I remember everything about the day I bought it. My mom and I finally made it to Idaho after five long days of driving. It was a Saturday. We had to stay at a hotel that night because I couldn’t move in to my apartment until Monday. I also was starting my new job on Monday. She said, let’s go do some errands, and get you some things you will need.

We went to Costco, and she bought me this toothbrush. The very toothbrush I have used every day since then. Until now.

Now, I have a new one, and when I used the new one for the first time, I was reminded of how much my life has changed since that Saturday at Costco with my mom almost 5 years ago.

I was reminded of all the people I met who I never would have.

All of the places I’ve gone that I never would have.

All of the knowledge I’ve learned that I never would have.

All of the fun I’ve had that I never would have.

All of the horrible days that I never would have.

All of the lessons I have learned that I never would have.

How much more open and accepting I became of people, how much I have grown as a person, a journalist, a friend, a daughter, a member of society.

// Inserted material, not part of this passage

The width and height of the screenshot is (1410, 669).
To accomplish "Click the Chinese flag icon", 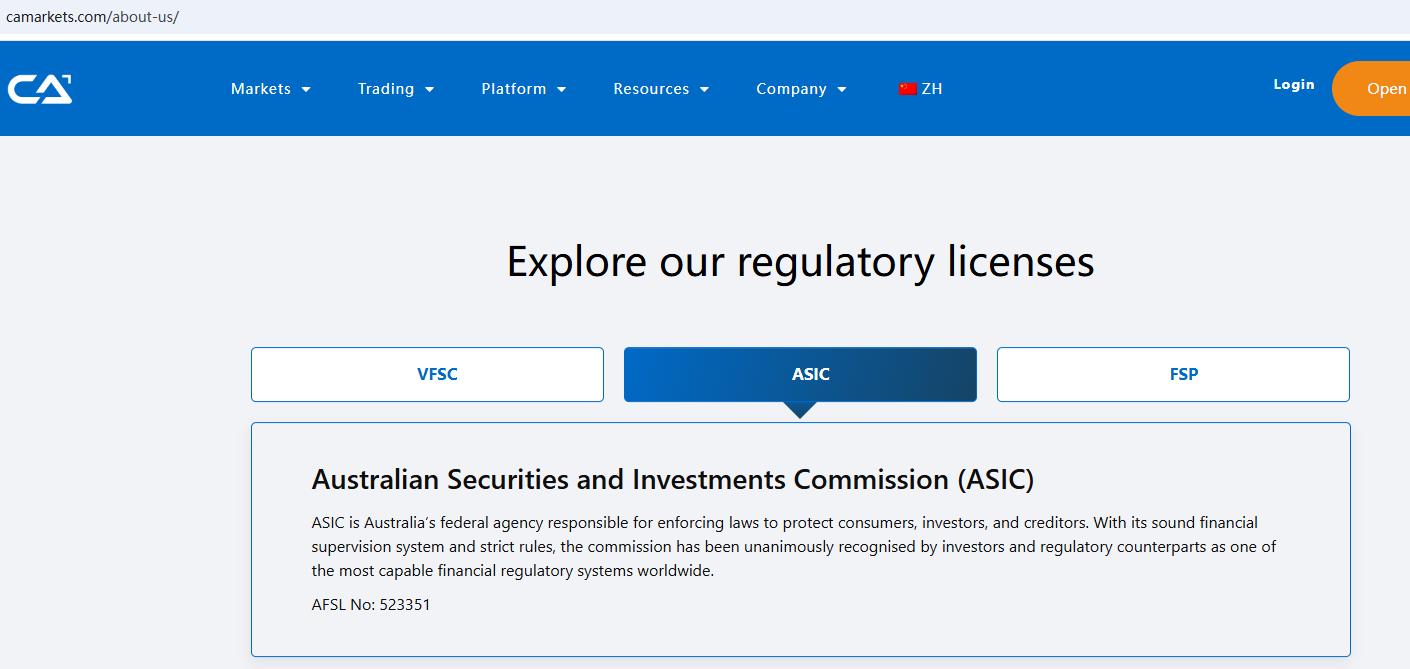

How much more I know myself and who I am and what I want to do for this world.

And it all started with this toothbrush. That day was the first page of this chapter of my life. The most courageous thing I have ever done was buy that tooth brush.

So needless to say, I was so emotional the first time I used to new one, because I started thinking, what will my life look like the next time I get a new tooth brush? Where will I be then? What will my job be? Who will I know then that I don’t know now?

Life is so funny. On that day at Costco, I bet I never thought I’d be thinking about it all these years later. Yet, here I am.

I’d like to thank that tooth brush, for the past 5 years, for making me a better person, a more accepting person, a smarter person, a more whole person. I’d like to thank that toothbrush, for literally, changing my life.